Welcome to WebmasterWorld Guest from 18.104.22.168
These days lots of spider crazy claw the site. I have an idea here, I am not using it yet, too risky, so wanna your view.
If (UserAgent = IE/Firefox/Opera)
And connection = close (in Header)
And webserver default setting is: keep-alive
Then I think it's a spider, how you think?
is a valid header that can be returned by Firefox/Opera/IE. I usually only see it done when going though a proxy server or similar service. So I wouldn't block a client just on this alone, but you can use it as a tip off to do more checks.
I better header to check is the "Accept" Header which the major web browsers use, and again some proxy servers will remove it. But its easier to check for common proxy server headers. If the Accept Header is missing its more then likely a Bot or Client coming though a proxy server. FYI Mobile browsers are a crap shoot at including the Accept header.

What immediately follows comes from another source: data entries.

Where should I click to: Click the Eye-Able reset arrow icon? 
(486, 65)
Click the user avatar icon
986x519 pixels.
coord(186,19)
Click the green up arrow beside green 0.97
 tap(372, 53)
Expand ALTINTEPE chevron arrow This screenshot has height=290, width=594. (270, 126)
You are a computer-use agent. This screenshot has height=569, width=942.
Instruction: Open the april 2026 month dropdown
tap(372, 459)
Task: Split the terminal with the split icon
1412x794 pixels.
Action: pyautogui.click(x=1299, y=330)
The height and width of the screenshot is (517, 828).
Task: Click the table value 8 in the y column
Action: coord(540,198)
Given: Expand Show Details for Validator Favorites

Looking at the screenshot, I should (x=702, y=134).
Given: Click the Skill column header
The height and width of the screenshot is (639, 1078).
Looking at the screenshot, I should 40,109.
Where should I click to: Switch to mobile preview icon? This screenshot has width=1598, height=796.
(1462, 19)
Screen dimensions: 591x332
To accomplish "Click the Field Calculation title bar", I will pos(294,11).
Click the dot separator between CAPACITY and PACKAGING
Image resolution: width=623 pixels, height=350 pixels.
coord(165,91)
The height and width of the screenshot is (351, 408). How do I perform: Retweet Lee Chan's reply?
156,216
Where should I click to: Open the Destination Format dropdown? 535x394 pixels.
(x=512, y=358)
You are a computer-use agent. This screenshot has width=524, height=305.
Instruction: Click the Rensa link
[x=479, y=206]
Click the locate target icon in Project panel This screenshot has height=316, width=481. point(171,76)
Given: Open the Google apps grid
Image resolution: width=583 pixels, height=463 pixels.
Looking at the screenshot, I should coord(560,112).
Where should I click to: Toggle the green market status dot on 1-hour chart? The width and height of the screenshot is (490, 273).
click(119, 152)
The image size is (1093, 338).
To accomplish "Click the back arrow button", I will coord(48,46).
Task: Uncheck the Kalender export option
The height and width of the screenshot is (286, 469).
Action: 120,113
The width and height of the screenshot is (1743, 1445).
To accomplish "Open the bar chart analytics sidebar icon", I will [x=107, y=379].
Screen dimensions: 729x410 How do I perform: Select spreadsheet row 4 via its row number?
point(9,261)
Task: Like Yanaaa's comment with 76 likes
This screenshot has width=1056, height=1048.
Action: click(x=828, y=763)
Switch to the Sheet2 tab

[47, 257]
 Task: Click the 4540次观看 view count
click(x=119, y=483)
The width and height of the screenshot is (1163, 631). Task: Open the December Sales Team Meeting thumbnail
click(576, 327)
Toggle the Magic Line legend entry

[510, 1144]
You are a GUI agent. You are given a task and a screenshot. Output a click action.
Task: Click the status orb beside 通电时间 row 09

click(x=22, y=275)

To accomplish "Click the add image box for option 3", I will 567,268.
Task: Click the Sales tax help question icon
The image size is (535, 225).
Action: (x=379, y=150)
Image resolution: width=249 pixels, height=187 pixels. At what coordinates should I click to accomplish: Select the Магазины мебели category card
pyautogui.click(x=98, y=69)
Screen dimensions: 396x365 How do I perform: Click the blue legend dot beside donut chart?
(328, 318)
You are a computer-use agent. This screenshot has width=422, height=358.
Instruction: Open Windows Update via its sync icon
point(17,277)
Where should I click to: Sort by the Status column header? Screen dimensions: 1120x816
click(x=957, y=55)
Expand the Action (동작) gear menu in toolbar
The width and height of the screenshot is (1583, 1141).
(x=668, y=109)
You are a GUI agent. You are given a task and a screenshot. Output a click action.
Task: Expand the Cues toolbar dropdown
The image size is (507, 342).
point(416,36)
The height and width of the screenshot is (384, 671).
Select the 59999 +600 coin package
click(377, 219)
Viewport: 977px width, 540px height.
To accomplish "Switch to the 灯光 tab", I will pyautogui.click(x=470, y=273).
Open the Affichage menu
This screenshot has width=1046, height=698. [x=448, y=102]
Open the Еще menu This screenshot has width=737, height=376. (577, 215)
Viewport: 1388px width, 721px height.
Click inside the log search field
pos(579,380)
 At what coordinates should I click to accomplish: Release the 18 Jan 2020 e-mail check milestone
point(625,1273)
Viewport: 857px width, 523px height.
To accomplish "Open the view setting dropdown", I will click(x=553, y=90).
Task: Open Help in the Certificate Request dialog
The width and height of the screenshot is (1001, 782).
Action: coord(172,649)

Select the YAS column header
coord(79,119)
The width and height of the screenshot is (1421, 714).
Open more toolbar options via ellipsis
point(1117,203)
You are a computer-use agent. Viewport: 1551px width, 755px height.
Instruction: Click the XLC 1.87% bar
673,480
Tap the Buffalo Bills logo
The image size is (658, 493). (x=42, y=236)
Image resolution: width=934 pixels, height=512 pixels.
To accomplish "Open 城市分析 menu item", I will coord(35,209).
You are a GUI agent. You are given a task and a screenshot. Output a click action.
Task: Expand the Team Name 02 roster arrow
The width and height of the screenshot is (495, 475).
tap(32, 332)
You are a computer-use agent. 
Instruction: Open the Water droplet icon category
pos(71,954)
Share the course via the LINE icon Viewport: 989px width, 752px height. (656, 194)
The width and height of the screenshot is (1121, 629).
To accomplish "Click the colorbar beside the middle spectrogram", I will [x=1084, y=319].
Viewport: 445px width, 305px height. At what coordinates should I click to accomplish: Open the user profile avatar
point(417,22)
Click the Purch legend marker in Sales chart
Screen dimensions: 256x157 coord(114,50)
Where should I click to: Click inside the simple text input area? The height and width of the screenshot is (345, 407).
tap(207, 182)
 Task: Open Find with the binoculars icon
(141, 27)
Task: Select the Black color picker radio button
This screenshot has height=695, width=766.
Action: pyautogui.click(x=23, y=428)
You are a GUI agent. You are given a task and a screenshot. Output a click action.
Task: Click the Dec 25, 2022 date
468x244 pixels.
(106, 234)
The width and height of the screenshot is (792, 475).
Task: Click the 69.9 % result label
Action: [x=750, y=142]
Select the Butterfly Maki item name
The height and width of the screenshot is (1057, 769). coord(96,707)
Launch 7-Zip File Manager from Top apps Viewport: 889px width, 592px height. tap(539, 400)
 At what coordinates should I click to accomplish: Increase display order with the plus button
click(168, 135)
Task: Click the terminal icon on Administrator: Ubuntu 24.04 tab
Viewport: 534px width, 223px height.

I use the Accept Header method to remove a lot of spoofing bot traffic on my site. It keeps my bandwidth bill light and scrapers moving on to easier targets.
[edited by: Ocean10000 at 3:22 pm (utc) on Mar. 16, 2008]
I have a problem of spoofing IE7.
Here is the header:
Accept: image/gif, image/x-xbitmap, image/jpeg, image/pjpeg, application/x-shockwave-flash, application/vnd.ms-excel, application/vnd.ms-powerpoint, application/msword, */*
User-Agent: Mozilla/4.0 (compatible; MSIE 7.0; Windows NT 5.1; .NET CLR 2.0.50727; .NET CLR 1.1.4322)
Look pretty right? The problem is, my robot trap will catch this header from lots of different IP on a short period of time, and strange thing is, no matter where the IP from, the Accept-Language is en-us, and the Accept is same means they must has same installed software, and User-Agent also same means they even have same patch!
To odd to not to think it's a faked IE7. Any ideas?
So I think I will block a ip if:
Connection = Close
and Accept = image/gif, image/x-xbitmap, image/jpeg, image/pjpeg, application/x-shockwave-flash, application/vnd.ms-excel, application/vnd.ms-powerpoint, application/msword, */*
and Accept-Language = en-us
and User-Agent = Mozilla/4.0 (compatible; MSIE 7.0; Windows NT 5.1; .NET CLR 2.0.50727; .NET CLR 1.1.4322)
How you think?
I do block based on some invalid accept and connection headers but typically I profile the visitor in real-time and block bot-like behavior such as:
- Fall into my spider trap
- Use invalid SGML/HTML in URIs
- Speed traps to stop accesses too fast for a human
(make sure you disable pre-fetch in htaccess first)
- Ask for robots.txt file
- Doesn't ask for CSS, .js, .gif and .jpg files
- so on and so forth, etc.
FWIW, some of the bots think they're clever and ask for all the files on the first page they access then take off screaming through the site and get immediately busted for speed.
Others are a bit smarter and go a bit slower and ask for hundreds of pages over days.
However, doing a test for humans at the control after certain odd behavior happens when the average number of page views is skewed has so far been the only clear cut way to block the stealth bots.
My question is, for example, if googlebox was in this trap and will it delete the page already in then database? Or they will keep the old version and try get new stall next time?
(I guess they will keep old one untill another http200, what's your idea, or is there any official declares?
Basically my security goes like this:
1. search engines get a free pass into the site, no further scrutiny
2. anything that's not MSIE/Firefox/Opera gets bounced, almost all other unwanted junk bounces here
3. anything claiming to be MSIE/Firefox/Opera get further scrutiny, such as speed traps, spider traps, bad headers, bad SGML/HTML, etc.